Cognitive robotics as research direction
Robotics has a wide spectrum of applications and research directions. "Classical" robotics aims on designing industrial robots as sophisticated automata for special tasks (like the assembly of cars). The underlying research focusses mainly on mechatronics, electronics, and control theory. In contrast, the main goal of CR is the construction of autonomous robots which act in an "intelligent" way. In this context, the term "intelligence" does not refer to skilled analytical thinking, but more to "natural intelligence" as it is also exhibited by many animals. To illustrate this point: A cognitive robot should be able to act autonomously in the real world in its specific "ecological niche" under a wide range of environmental conditions, it should have a non-trivial repertoire of actions to choose from, and it should be able to learn from its experience. Moreover, many possible applications of cognitive robots would require them to communicate and interact with humans in a complex way.

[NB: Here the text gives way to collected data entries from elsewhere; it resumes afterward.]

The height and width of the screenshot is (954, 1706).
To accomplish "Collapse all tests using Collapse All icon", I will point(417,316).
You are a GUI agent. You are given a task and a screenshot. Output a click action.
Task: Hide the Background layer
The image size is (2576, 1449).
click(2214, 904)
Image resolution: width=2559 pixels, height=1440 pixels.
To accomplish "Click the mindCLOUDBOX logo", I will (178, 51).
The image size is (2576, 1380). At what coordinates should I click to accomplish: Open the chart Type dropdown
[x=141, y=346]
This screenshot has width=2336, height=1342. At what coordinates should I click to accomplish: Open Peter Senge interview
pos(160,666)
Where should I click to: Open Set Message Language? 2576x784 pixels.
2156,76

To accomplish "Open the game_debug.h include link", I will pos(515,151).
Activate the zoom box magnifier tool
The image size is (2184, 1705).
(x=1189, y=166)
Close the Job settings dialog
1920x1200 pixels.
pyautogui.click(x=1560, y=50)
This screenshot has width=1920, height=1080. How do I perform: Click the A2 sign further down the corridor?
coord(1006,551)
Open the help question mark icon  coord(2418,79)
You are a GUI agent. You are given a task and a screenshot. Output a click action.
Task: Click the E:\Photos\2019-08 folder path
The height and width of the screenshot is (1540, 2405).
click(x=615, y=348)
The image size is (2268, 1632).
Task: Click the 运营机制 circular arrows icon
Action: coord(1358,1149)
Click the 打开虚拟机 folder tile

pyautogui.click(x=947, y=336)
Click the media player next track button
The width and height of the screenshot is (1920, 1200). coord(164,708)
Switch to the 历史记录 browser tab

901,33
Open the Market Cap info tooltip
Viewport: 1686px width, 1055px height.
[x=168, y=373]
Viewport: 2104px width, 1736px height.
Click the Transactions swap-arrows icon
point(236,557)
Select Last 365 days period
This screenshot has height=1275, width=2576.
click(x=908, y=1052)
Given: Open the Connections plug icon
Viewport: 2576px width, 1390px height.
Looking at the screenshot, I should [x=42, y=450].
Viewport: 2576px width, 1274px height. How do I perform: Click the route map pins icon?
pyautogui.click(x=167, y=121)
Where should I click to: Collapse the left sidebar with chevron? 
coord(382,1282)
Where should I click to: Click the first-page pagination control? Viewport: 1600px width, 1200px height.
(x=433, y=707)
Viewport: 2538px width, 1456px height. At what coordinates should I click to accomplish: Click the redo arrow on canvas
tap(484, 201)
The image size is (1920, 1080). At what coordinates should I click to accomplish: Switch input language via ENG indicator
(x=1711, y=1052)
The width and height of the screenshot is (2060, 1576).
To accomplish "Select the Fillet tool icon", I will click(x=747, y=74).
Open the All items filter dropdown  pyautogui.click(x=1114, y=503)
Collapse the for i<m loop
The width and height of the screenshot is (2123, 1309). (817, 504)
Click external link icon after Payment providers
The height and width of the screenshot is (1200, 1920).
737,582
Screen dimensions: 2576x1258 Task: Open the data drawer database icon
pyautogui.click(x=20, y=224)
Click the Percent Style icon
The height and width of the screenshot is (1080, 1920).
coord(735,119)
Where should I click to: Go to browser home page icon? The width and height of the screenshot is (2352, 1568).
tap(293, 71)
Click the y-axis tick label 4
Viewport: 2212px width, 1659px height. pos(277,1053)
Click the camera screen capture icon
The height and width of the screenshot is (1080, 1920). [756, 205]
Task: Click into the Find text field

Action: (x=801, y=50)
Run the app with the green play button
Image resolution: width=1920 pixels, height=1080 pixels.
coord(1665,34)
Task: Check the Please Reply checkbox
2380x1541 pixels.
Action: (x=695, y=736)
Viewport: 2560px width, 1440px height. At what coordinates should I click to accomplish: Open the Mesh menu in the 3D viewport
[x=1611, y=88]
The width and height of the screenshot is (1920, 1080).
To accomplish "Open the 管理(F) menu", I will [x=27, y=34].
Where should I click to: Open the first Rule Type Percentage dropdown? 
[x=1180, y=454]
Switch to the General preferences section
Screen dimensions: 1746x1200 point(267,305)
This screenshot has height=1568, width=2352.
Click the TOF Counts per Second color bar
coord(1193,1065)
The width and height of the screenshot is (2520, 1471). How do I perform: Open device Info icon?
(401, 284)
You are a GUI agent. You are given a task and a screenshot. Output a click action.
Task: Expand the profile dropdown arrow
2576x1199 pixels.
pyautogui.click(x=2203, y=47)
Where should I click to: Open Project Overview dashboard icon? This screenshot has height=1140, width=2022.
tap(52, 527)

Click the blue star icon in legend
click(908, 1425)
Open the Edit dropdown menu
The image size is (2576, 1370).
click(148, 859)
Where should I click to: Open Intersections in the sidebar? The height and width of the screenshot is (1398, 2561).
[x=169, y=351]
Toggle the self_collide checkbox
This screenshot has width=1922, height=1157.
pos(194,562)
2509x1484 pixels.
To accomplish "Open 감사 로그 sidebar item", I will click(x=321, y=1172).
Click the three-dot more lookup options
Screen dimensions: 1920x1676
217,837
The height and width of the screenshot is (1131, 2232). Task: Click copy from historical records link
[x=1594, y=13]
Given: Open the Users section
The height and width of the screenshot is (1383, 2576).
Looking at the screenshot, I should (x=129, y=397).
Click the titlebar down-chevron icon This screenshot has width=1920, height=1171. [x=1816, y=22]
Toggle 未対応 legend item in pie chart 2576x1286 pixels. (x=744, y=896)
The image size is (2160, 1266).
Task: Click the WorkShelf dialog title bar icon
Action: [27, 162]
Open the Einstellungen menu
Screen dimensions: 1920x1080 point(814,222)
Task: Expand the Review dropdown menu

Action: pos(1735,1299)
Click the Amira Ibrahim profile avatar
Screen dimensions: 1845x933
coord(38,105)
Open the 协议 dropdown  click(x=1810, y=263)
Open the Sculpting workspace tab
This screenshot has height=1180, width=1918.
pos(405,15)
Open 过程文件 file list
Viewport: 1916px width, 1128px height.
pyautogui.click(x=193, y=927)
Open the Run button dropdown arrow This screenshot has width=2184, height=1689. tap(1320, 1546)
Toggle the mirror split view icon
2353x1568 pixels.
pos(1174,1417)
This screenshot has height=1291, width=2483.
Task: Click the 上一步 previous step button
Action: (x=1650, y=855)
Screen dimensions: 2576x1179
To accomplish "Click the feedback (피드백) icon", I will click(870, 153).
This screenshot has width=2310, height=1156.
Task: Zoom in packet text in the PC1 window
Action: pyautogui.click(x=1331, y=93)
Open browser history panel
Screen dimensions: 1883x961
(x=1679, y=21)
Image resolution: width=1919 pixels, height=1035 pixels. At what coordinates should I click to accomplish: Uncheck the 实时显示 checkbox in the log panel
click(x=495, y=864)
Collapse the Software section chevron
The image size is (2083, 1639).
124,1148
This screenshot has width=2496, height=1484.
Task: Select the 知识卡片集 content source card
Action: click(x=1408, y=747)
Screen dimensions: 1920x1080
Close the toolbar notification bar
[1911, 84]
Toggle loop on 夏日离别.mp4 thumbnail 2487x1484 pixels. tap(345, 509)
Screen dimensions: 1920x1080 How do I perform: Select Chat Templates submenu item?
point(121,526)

The construction of cognitive robots is not necessarily linked to any specific research paradigm, thus cognitive architectures which are based on symbol processing can be combined with adaptive sensorimotor models. Furthermore, CR research focusses on speech and dialog systems, computer vision, and human-robot-Interaction (see for example the COGNIRON project: http://www.cogniron.org).

References

• N. Almassy, G. M. Edelman, and O. Sporns. Behavioral constraints in the development of neuronal properties: A cortical model embedded in a real-world device. Cerebral Cortex, 8 (4):346–361, 1998.
• J. Bongard, V. Zykov, and H. Lipson. Resilient machines through continuous self-modeling. Science, 314(5802):1118–1121, 2006.
• F. W. Grasso. Environmental information, animal behavior, and biorobot design. Reflections on locating chemical sources in marine environments. In B. Webb and T. R. Consi, editors, Biorobotics, pages 21–35. MIT Press, Cambridge, MA, 2001.
• J. L. Krichmar and G. M. Edelman. Machine psychology: Autonomous behavior, perceptual categorization and conditioning in a brain-based device. Cerebral Cortex, 12(8):818–830, 2002.
• M. Lungarella, G. Metta, R. Pfeifer, and G. Sandini. Developmental robotics: a survey. Connection Science, 15(4):151–190, 2003.
• R. Pfeifer and C. Scheier. Understanding Intelligence. MIT Press, Cambridge, MA, 1999.
• B. Webb. What does robotics offer animal behaviour. Animal behaviour, 60(5):545–558, 2000.